Damn. I had to be in the city yesterday for an appointment in Chinatown. My plan was to walk over to Zuccoti which plan got updated to a subway to Cortland St. However, I got on the wrong train and ended up in Brooklyn. I was not afraid because I have been to Brooklyn at least twice before. However, I was over sight-seeing and got the D train to W4 then changed to the C to Port Authority. So I guess I missed my chance to mingle with the 99%.

I did sit beside a representative of the Angry Wing of OWS on the bus down who gave me a very hard time before she cleared her seat of knitting paraphenalia and let me sit down. Then she kept jabbing me with her elbow as she knitted furiously. It was like sitting next to Mme Defarge.
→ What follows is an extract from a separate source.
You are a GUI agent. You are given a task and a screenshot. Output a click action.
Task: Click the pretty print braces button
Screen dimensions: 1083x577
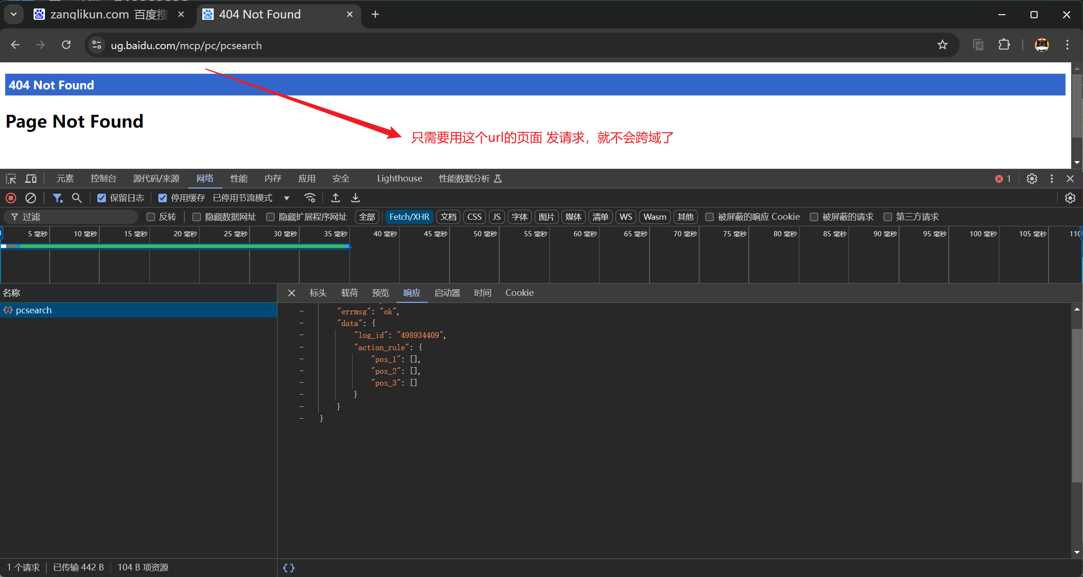pos(289,568)
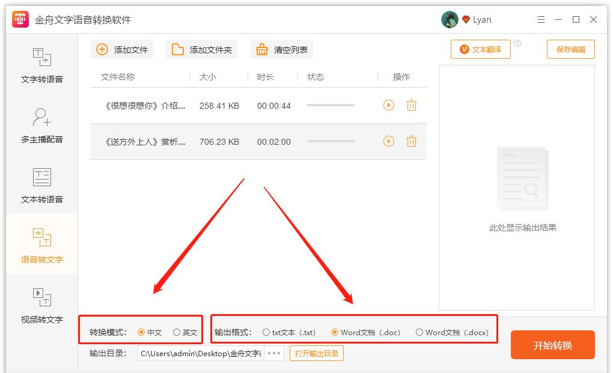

In other breaking news I have finished the Jobs bio which I thought very second-rate. Highlights? The four quadrants on the whiteboard after his return and his own words at the end. Worst part? The biographer inserting himself into the story without admitting that’s what he was doing. Most surprising aspect? Jobs wasn’t very intelligent and had no culture it seems. Although that could be an aspect of the book. And also, the much-vaunted pursuit of perfection comes to seem utterly trivial. The iPad, it would seem, was designed to destroy our ability to concentrate. Most glaring omission? No mention of Bang & Olufsen whose design team, I would suggest, are responsible for the look of Apple’s anodized aluminum line. Most tiresome aspect? The temper tantrums and obsession with money. Most irritating? Branding equated with art, designers designing the spelling of their name, and invocations of Zen as one is mowing down the staff coupled with the thought that one is somehow defining oneself by the habitual wearing of black mock turtlenecks. Funniest? Bill Gates’s complete lack of comprehension and predictions of disaster each time Jobs drags us all off on some expensive new adventure.

@Benedick:
Ever considered writing for the NYT Book of Reviews?

Welcome to Nerdville.

I kind of understand Jobs’ obsession with “perfection” after the Newton Fiasco, but I have to say that the aesthetics never attracted me as much as it was the non crashing PC without as much a taint of Gates’ OS on it but then again I am an engineer who prefers functional over good looking (for the most part.)